EXERCISE PROMPT: In the copy, include every entry exactly but none of the pictures.

PROVIDED INFORMATION:

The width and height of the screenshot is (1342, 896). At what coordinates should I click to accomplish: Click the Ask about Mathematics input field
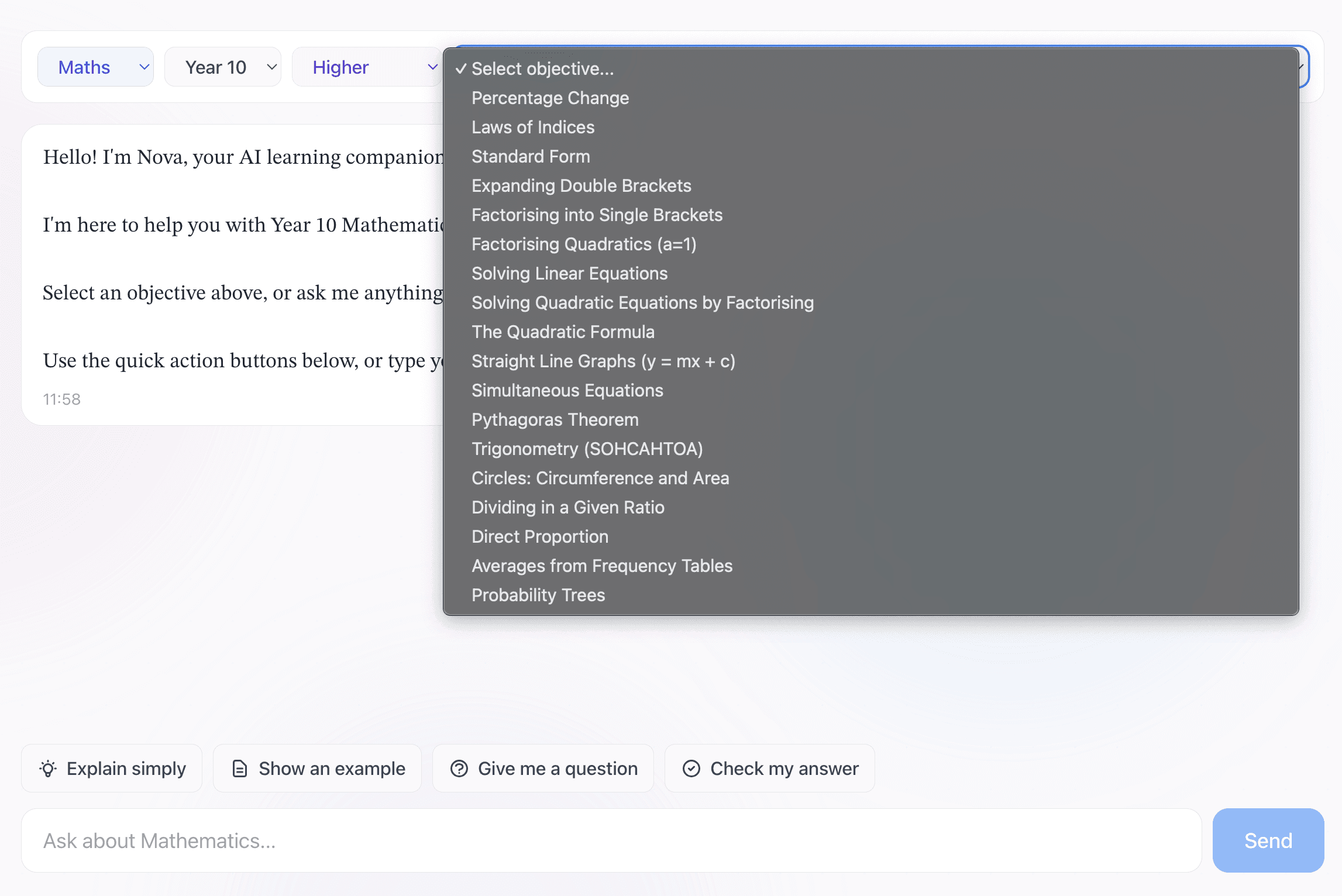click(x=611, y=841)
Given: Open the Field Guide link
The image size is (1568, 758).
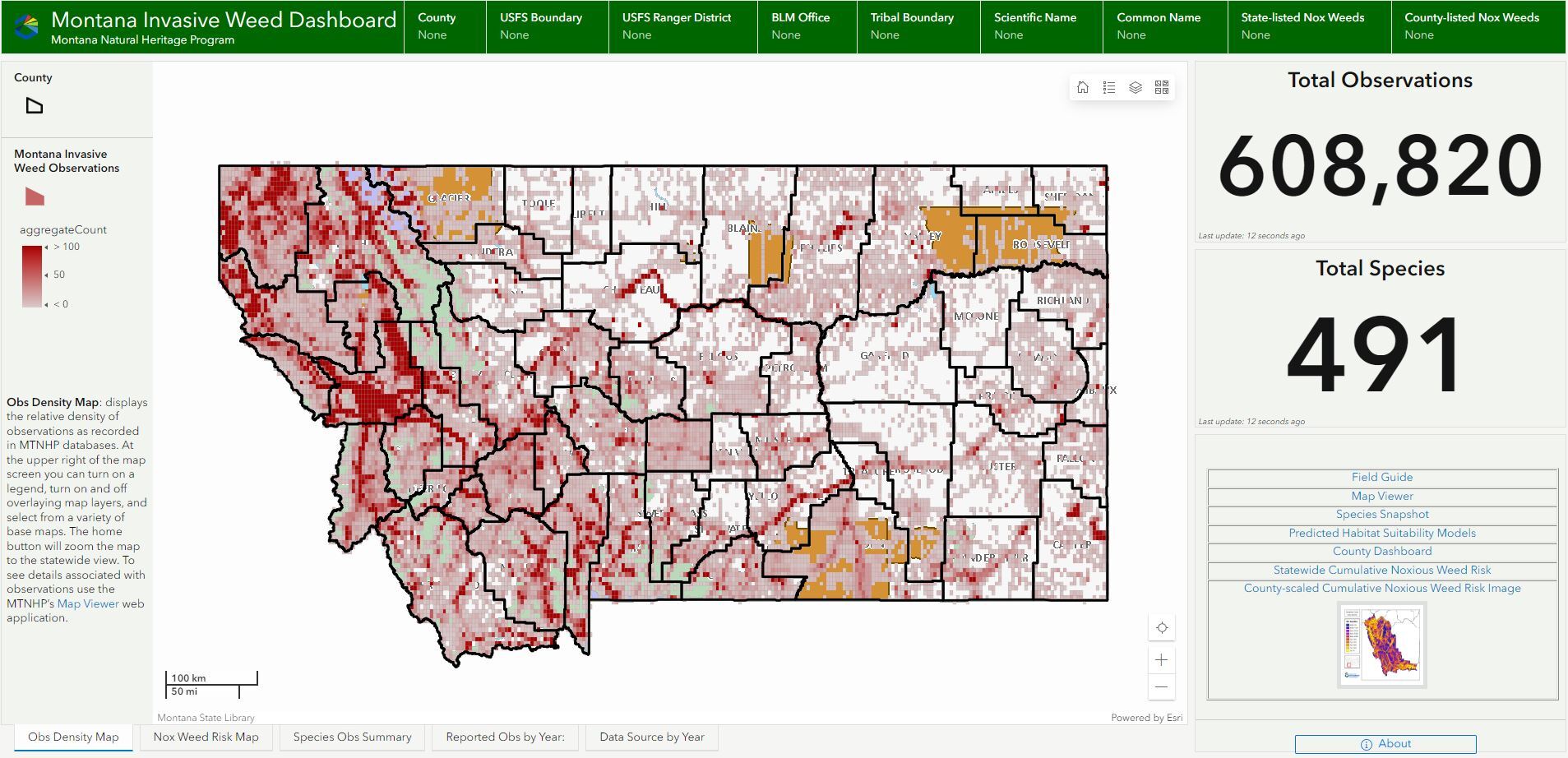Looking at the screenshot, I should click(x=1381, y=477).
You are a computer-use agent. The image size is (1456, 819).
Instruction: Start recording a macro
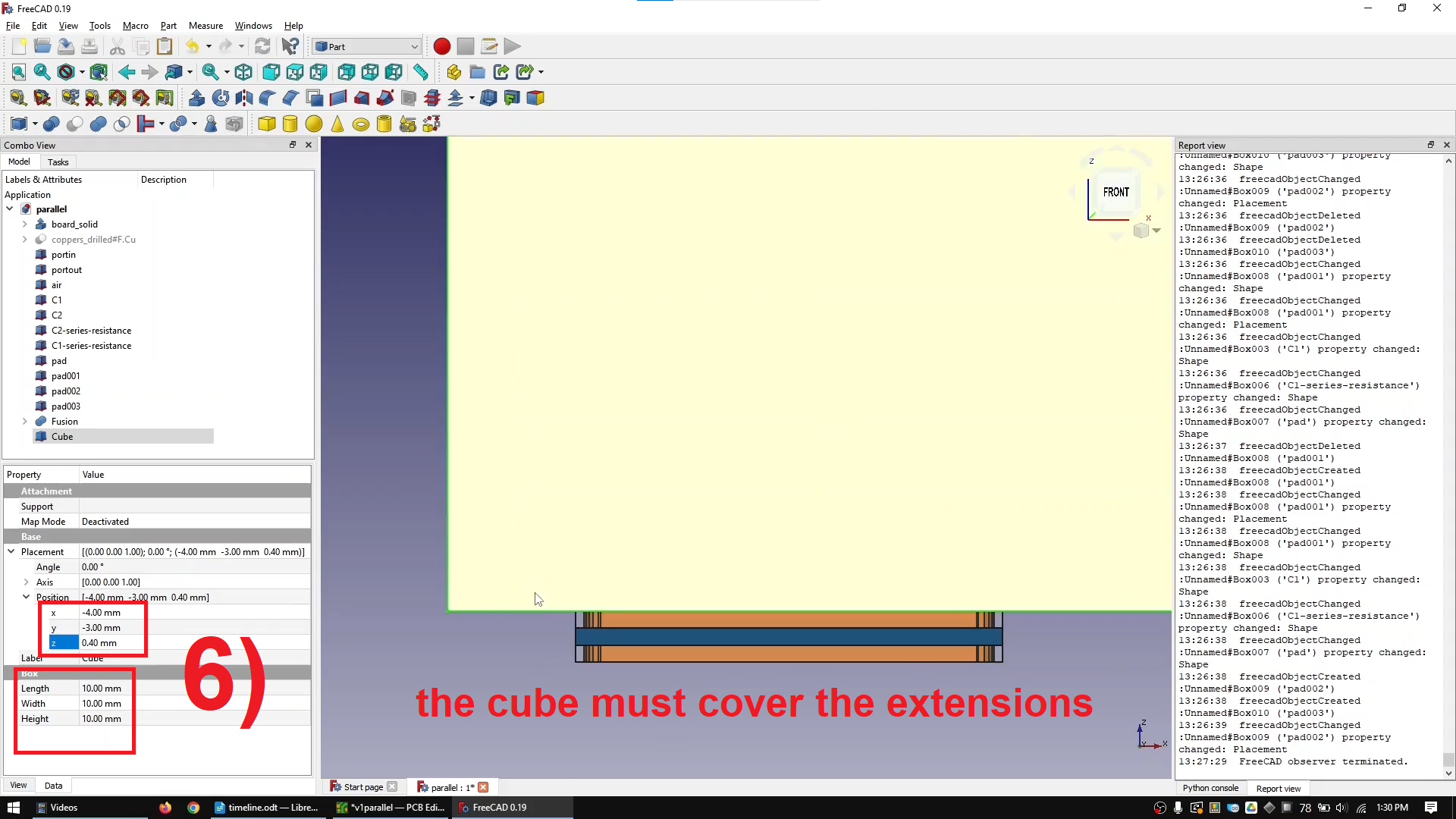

REPLY TO THE EXERCISE:
The width and height of the screenshot is (1342, 896). At what coordinates should I click to accomplish: Click the Ask about Mathematics input field
click(x=611, y=841)
Given: Open the Field Guide link
The image size is (1568, 758).
Looking at the screenshot, I should click(x=1381, y=477).
You are a computer-use agent. The image size is (1456, 819).
Instruction: Start recording a macro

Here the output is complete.